(Saved entries)
--*--

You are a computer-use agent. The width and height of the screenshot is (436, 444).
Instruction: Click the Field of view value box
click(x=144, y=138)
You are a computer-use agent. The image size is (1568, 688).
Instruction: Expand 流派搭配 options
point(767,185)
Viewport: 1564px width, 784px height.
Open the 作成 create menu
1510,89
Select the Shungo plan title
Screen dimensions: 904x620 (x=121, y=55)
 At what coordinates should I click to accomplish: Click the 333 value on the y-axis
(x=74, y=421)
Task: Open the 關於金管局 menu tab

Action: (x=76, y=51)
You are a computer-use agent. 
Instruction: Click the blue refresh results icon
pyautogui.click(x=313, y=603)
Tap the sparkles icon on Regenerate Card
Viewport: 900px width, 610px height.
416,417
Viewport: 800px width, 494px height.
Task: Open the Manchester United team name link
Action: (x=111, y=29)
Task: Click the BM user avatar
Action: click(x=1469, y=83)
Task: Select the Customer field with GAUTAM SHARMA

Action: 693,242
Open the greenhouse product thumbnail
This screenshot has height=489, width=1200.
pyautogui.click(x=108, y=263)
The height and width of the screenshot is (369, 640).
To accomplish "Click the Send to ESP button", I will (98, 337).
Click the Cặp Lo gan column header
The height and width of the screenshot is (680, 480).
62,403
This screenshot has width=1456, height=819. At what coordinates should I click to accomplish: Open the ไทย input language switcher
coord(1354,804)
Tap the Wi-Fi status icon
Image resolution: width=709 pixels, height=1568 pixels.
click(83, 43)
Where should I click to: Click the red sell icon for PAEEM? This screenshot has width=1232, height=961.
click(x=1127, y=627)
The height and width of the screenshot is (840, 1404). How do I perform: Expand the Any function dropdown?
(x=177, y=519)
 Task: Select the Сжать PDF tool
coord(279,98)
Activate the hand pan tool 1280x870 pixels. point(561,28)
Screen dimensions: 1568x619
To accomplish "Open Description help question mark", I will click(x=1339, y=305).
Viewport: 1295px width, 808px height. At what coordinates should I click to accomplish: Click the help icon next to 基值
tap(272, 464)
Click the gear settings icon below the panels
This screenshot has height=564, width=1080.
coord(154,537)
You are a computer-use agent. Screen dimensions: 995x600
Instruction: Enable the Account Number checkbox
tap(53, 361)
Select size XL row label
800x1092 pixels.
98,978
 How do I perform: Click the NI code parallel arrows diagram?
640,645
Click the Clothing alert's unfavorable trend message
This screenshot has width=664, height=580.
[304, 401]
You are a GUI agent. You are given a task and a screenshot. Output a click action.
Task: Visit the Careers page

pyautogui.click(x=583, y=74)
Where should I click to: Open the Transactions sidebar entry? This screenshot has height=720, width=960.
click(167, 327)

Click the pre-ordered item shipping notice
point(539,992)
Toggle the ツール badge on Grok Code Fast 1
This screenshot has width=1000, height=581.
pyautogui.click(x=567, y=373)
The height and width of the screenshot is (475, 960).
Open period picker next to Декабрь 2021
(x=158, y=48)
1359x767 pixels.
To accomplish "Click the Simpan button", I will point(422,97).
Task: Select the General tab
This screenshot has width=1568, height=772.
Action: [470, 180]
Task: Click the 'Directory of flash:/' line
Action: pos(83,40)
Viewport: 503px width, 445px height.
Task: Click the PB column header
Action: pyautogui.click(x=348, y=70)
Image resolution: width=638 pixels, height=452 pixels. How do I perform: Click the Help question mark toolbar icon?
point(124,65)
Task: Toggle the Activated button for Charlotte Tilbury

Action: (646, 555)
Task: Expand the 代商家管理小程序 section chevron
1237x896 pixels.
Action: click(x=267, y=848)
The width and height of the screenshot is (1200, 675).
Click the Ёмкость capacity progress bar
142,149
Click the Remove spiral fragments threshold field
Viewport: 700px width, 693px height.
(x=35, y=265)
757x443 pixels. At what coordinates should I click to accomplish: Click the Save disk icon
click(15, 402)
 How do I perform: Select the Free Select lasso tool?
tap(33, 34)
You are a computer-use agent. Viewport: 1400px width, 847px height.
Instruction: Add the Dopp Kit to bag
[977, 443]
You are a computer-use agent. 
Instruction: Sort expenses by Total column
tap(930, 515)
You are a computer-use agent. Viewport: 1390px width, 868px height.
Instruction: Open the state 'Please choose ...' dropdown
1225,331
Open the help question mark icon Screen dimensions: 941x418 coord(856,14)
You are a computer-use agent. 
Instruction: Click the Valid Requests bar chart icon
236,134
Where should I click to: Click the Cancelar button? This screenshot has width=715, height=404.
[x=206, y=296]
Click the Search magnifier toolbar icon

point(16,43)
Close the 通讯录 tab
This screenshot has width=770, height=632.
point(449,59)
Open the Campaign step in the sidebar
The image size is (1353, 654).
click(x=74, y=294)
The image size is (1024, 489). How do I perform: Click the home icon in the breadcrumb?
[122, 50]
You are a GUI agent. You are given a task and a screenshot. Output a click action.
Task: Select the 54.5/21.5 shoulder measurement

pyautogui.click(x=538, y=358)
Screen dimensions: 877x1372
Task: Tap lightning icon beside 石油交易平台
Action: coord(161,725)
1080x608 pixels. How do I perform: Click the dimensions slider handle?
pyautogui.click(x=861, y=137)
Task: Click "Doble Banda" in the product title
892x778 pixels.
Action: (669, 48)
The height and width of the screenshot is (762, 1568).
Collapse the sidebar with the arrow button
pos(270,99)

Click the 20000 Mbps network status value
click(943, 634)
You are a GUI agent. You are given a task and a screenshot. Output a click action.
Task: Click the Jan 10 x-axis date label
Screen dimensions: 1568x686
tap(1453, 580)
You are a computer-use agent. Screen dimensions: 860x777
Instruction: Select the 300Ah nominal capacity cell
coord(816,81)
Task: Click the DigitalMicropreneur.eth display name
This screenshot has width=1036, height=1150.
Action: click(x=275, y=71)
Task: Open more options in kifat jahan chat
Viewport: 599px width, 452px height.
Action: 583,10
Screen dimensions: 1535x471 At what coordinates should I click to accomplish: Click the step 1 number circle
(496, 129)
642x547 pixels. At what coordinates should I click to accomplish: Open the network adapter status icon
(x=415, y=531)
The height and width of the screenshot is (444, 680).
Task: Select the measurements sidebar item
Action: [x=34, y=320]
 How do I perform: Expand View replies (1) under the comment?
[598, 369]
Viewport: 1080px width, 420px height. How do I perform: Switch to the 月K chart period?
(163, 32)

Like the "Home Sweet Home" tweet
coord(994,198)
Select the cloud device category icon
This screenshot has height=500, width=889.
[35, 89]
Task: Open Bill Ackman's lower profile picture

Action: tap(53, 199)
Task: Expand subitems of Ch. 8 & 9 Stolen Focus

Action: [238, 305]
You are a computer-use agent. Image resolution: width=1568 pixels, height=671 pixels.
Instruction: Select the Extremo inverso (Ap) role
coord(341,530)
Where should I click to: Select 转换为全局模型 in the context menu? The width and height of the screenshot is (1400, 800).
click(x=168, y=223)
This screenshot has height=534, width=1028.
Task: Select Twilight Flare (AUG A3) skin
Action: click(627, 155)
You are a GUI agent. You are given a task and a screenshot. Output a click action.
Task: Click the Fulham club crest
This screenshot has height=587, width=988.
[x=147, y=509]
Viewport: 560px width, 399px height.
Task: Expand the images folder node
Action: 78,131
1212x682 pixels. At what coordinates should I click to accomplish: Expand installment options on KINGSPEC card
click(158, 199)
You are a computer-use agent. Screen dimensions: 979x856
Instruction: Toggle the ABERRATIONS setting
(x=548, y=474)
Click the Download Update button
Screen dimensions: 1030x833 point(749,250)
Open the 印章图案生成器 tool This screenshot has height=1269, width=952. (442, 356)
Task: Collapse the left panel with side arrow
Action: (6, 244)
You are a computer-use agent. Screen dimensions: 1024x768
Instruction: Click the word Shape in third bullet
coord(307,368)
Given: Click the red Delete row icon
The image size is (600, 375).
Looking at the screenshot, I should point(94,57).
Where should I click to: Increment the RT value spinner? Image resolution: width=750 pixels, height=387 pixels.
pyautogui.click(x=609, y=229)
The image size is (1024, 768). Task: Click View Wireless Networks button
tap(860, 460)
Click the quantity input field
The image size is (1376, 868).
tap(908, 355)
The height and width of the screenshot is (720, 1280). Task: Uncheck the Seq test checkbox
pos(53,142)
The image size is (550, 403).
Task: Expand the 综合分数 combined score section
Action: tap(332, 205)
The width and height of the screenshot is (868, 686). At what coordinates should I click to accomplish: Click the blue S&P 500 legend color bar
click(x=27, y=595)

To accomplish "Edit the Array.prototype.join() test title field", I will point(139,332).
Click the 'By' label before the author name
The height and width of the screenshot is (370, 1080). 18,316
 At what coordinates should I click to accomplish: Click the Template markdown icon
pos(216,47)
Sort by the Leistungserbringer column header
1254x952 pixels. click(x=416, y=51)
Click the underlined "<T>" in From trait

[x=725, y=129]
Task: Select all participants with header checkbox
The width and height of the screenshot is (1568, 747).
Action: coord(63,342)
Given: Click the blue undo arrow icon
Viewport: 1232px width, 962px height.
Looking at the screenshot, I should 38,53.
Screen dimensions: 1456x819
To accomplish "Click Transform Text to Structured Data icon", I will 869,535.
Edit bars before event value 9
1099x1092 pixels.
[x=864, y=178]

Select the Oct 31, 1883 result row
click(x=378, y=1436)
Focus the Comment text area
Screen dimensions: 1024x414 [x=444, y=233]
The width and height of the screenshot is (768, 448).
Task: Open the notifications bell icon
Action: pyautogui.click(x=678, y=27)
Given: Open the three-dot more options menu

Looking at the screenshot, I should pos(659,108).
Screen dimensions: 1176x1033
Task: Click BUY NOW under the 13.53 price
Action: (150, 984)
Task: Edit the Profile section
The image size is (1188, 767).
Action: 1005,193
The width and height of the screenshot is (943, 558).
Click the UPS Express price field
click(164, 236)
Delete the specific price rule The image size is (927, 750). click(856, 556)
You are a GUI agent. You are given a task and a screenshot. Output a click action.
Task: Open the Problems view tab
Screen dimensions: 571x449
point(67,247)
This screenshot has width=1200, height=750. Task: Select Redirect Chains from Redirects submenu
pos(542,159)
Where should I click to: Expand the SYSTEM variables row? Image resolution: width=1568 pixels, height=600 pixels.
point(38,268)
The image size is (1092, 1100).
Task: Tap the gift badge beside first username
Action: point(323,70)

--*--

TO DO: The lines needed are the ones from the first line of the entries through the line that contains "Tap the sparkles icon on Regenerate Card", given again without any change.

ANSWER SPACE:
You are a computer-use agent. The width and height of the screenshot is (436, 444).
Instruction: Click the Field of view value box
click(x=144, y=138)
You are a computer-use agent. The image size is (1568, 688).
Instruction: Expand 流派搭配 options
point(767,185)
Viewport: 1564px width, 784px height.
Open the 作成 create menu
1510,89
Select the Shungo plan title
Screen dimensions: 904x620 (x=121, y=55)
 At what coordinates should I click to accomplish: Click the 333 value on the y-axis
(x=74, y=421)
Task: Open the 關於金管局 menu tab

Action: (x=76, y=51)
You are a computer-use agent. 
Instruction: Click the blue refresh results icon
pyautogui.click(x=313, y=603)
Tap the sparkles icon on Regenerate Card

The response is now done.